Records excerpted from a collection
......
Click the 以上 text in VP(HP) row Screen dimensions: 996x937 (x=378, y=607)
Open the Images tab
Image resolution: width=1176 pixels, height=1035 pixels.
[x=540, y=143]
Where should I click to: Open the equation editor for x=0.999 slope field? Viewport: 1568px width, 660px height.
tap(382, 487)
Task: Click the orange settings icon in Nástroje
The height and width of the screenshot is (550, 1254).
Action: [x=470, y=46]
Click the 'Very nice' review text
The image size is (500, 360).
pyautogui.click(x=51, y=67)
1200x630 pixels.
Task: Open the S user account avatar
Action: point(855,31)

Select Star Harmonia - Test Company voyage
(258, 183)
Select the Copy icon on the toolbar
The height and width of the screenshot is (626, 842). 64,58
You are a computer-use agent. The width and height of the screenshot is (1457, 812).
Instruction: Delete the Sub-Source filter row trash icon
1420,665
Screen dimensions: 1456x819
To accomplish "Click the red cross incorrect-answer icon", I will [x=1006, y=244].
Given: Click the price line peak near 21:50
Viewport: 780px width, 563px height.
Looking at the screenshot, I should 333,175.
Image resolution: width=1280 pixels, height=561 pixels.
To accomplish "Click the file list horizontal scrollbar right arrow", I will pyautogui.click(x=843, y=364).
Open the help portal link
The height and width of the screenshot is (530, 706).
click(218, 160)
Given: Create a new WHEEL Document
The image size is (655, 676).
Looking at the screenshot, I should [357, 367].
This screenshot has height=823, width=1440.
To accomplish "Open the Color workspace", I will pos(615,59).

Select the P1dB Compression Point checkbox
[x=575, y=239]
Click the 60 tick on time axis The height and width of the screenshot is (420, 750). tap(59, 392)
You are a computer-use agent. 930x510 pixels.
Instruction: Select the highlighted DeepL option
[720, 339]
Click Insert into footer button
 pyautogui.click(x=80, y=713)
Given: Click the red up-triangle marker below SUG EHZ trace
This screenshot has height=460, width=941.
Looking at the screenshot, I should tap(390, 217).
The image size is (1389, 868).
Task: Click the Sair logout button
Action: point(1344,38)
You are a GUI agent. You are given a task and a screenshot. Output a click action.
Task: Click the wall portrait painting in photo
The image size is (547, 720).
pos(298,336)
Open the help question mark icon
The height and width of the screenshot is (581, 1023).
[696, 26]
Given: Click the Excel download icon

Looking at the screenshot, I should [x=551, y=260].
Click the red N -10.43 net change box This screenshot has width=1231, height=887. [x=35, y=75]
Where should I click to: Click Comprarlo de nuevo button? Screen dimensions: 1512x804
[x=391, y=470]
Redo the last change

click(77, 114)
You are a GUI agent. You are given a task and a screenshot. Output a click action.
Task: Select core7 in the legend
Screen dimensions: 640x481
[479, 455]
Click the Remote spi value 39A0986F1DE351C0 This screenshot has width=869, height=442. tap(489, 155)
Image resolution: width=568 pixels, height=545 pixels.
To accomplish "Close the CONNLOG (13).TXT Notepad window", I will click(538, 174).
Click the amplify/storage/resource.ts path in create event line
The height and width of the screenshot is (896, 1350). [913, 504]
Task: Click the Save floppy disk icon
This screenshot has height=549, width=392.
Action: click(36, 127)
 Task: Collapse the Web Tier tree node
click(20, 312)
......
Exercise directions =>
Only lines with the word "computer" count here; copy every one from the records.

Written solution =>
You are a computer-use agent. The width and height of the screenshot is (1457, 812).
You are a computer-use agent. 930x510 pixels.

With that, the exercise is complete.